Empieza con el ocholoco (puedes volver a la entrada donde está explicado en el blog).

¿Qué emoción te hace comer?
¿Qué satisfaces momentáneamente con la comida?
¿Cómo te sientes cuando te has dado cuenta de que te has engañado?
Vuelve a preguntar una vez y otra hasta que tu compañer@ consiga entrar realmente en la rabia. Quizá la palabra que elija la persona no es rabia, quizá sea algo más fuerte. Tiene que ser algo que realmente conecte con esa emoción activadora. Cuando veas que está realmente furiosa, hazle decir las frases

Yo, … (su nombre)..., veo, oigo, siento y sé que nunca jamás me dejaré vencer por la estúpida emoción de …(nombra aquí la emoción que ha descubierto)… que hace que yo …(pone aquí lo que a la larga le hace daño)
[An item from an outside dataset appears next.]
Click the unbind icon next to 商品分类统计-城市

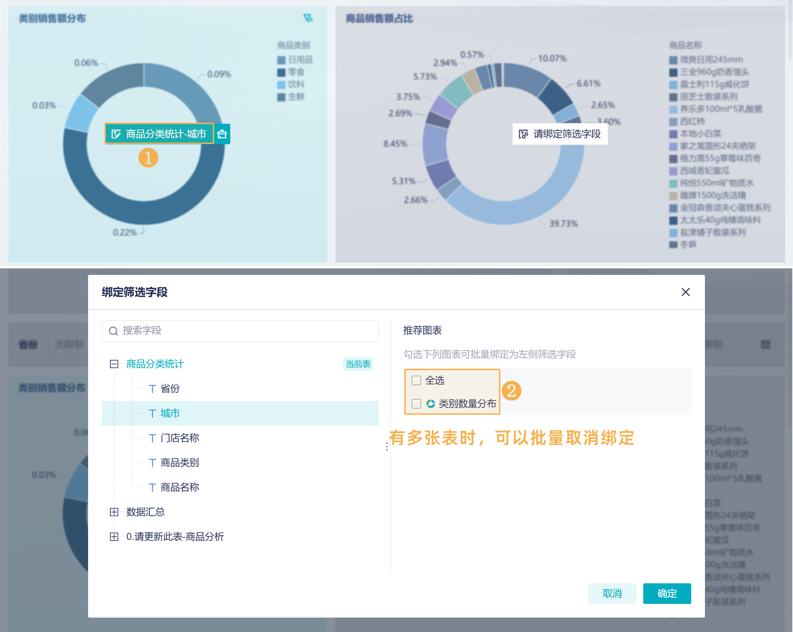(222, 134)
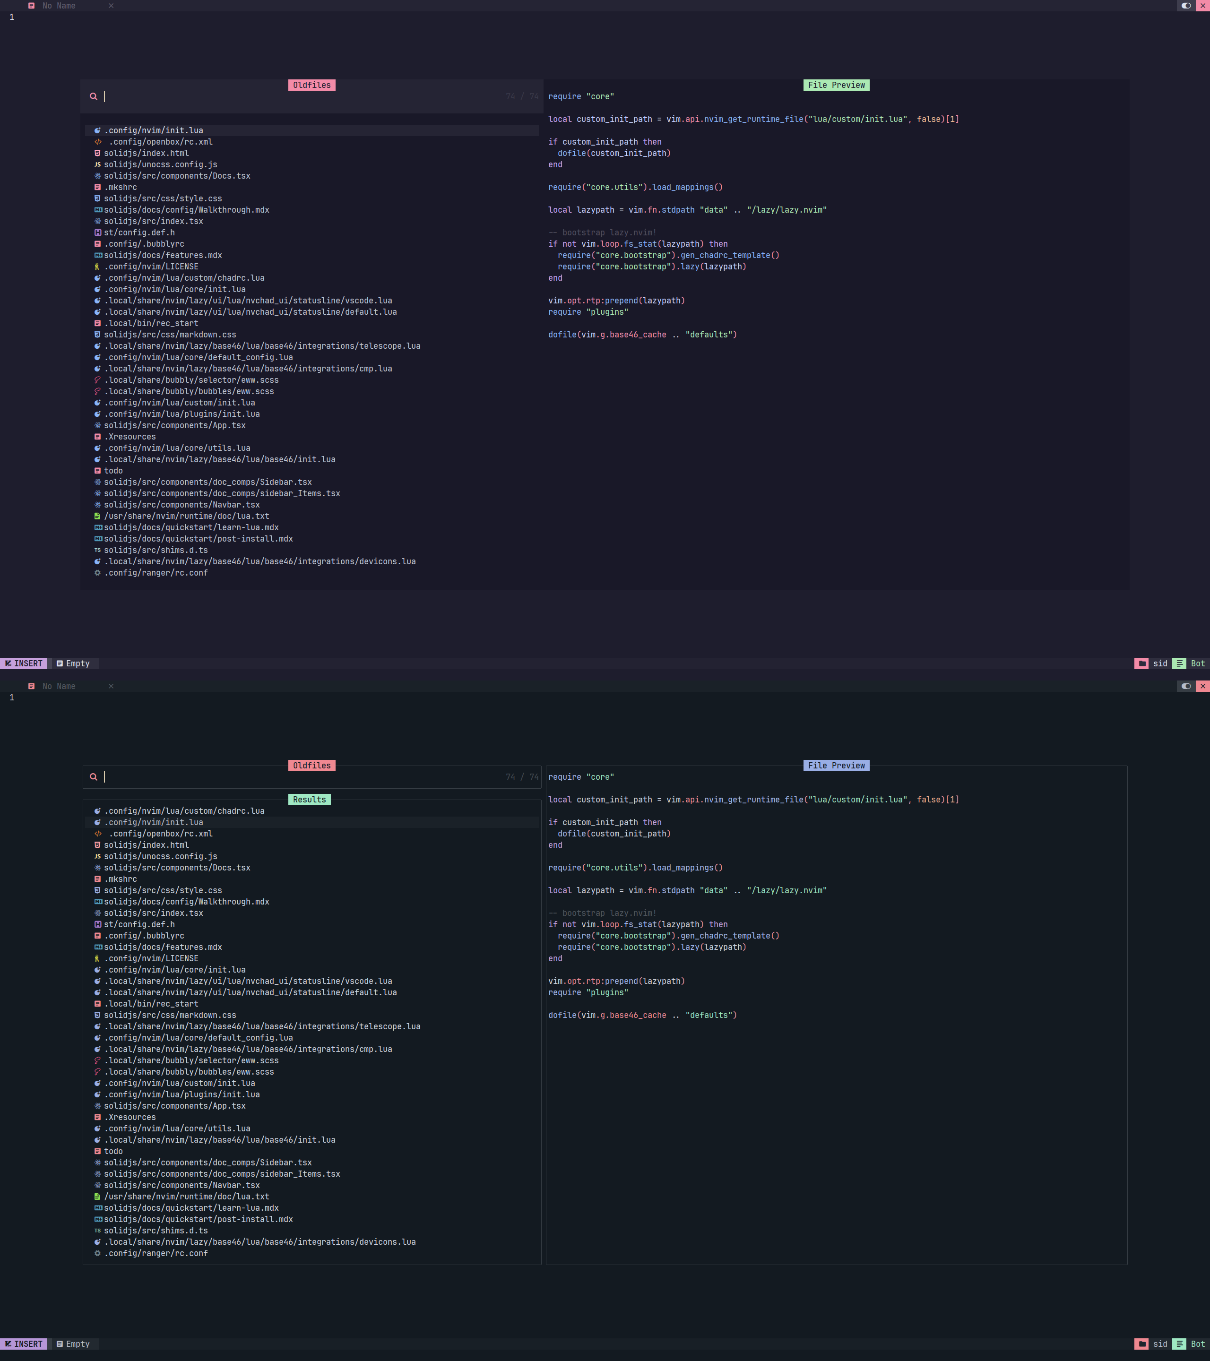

Guía a tu compañer@ con preguntas:
¿Qué te ha impedido hacer esta emoción en tu vida?
¿Qué no has logrado hacer?
¿En qué te ha frenado?
Esta estúpida emoción de … (repite la emoción) ... ha hecho que yo no… (nombra aquí lo que no ha logrado porque esta emoción le ha frenado)

Luego vas a la tercera:
¿De qué tendrías que olvidarte para dejarte vencer por esa estúpida emoción?
¿De qué más?
Para dejarme vencer por esa estúpida sensación de …(repite la emoción) …………………….. tendría que olvidarme de …(nombra aquí sus logros, sus seres queridos que se ven afectados, etc).

Haz las preguntas rápido para mantener la energía muy alta. Repite una y otra vez.
Cuando acabe, podéis abrazaros, saltar, celebrar que lo haya logrado.
Luego o al día siguiente podéis cambiar los roles.

Estar en el ahora


El cuerpo no engaña. La energía residual que queda alojada en nuestras células es la que importa para nuestro cambio. Y el motivo por el que quedó atrapada da igual. No hay tiempo en la vida para ponernos a hacer arqueología. Hay demasiadas cosas hermosas en el presente para disfrutar. Suelta ese peso que te frena y reacciona al presente sin esas cargas que pertenecían al pasado y ya no te resultan válidas. Vive el aquí y el ahora, reaccionando al mundo con una actitud nueva, fresca, limpia, libre.